City Life chats with the om-believeable yoga sensation Rachel Brathen about eating raw, becoming famous, and living a one-way ticket kind of lifestyle

Tomorrow, Rachel Brathen plans to teach some of her fellow Arubans how to strike intricate yoga poses while balancing on oversized surfboards in the middle of the Caribbean Sea.

“It’s called S.U.P. — Standup Paddleboard Yoga,” she exclaims after my long, questioning pause. I’m chatting with the famed yogi over a long-distance call, and as the late October rain pounds away in Vaughan, Brathen is soaking up the sweltering sun on her home island of Aruba. “I started practising S.U.P. about five years ago, and at the time it was almost non-existent. And now it’s become this really big, awesome thing.”

Brathen has a knack for tapping into really big, awesome things before the rest of the world catches on. She’s also mastered the art of living fearlessly — an important part of her teachings. From holding the complex Eight-Angle Pose atop a drifting paddleboard to relocating to Aruba on a whim to start a life with the partner of her dreams, she has earned her spot as the carpe diem poster woman. Her life story so far has been one incredible read, its chapters filled with heart-wrenching loss, fairytale-worthy love and the adventures that each brings.

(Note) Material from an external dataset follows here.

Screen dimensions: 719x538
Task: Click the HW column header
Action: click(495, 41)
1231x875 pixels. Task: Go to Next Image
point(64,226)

It begins with a trip to Costa Rica. She was 18 and fresh out of high school with no solid plans for the future when she flew from her native Sweden to the sizzling Central American country. Costa Rica is a place where many flock to find themselves, and that’s exactly what Brathen did. She also found yoga.

“I realized how much at peace I felt after every yoga class. It changed not just my body, but my behaviour and how I treated myself,” she says. “I completely fell in love and decided to make it my entire life.”

Although Brathen originally had no intention of moving to Costa Rica permanently, the moment she landed back in Sweden, she booked a one-way flight back to the country she’d so quickly grown to call home. It was there that she completed her study of yoga and spirituality and laid the foundation for her own practice, which would one day grow to be something of an international sensation.

Since then her story has undergone a few plot twists. In 2010, she was vacationing in Aruba when she met her future husband, Dennis, and after spending five days together they were smitten. She returned home to Costa Rica, packed her bags and once again booked a one-way ticket to the small island. The couple has lived together on Aruba’s north shore ever since.

Some call it crazy, but their in-the-moment method of romance seems to be working. The two tied the knot this past summer in a Swedish castle. “We both feel a little bit more grown-up now,” she says with a laugh.

Brathen has an unconventional definition of “grown-up.” Maturity rings in her voice, but the 26-year-old entrepreneur is a bubbling fountain of youth, a constant uplifting force. Anyone who partakes of her practice or follows her on social media would gawk at her relentlessly positive vibe, knowing the struggle she’s been through the past year.

Andrea, Brathen’s best friend, died in a car crash in March of 2014. Brathen’s appendix burst within moments of Andrea’s accident, and two days later Brathen woke in a hospital bed to learn that not only had she been operated on and unconscious for 12 hours, but her best friend was gone.

“There have to be some good things that come from it, and one of those things is that my connection with people all over the world is now that much more intimate, that much deeper,” she says. “My practice isn’t just about handstands anymore, or about living on a beach somewhere. It’s now about something much more beautiful than that.”

Listening to the young yogi feels like eavesdropping on one of her world-famous yoga sessions. Wide-eyed on the other end of the line, I feel enlightened: Living fearlessly isn’t as impossible as it seems. It can begin with a headstand on a paddleboard, or a rash move to a tropical island; it can start by deciding to grow stronger from your greatest losses rather than letting them defeat you. It can even start with something as simple as testing your taste for raw foods — something of which Brathen is an addict (“The less processed your food is, the better it is for you. You can eat a raw dessert for breakfast!”).

Brathen’s new book, Yoga Girl, is set to launch in North America in March of 2015. She’s chronicled her life in chapters, and each chapter is connected with yoga sequencing and a simple recipe. Consider it your guide to living the Rachel Brathen way — fearlessly.

“We’re so busy these days trying to make sure our lives fit into this box of safety, [doing] things to make sure we never end up in a space where we don’t know where to go next,” she says. “But I think it’s in that space, in the unknown, that all transformation lies. That’s where we find all the really big, magical moments that really change our lives.”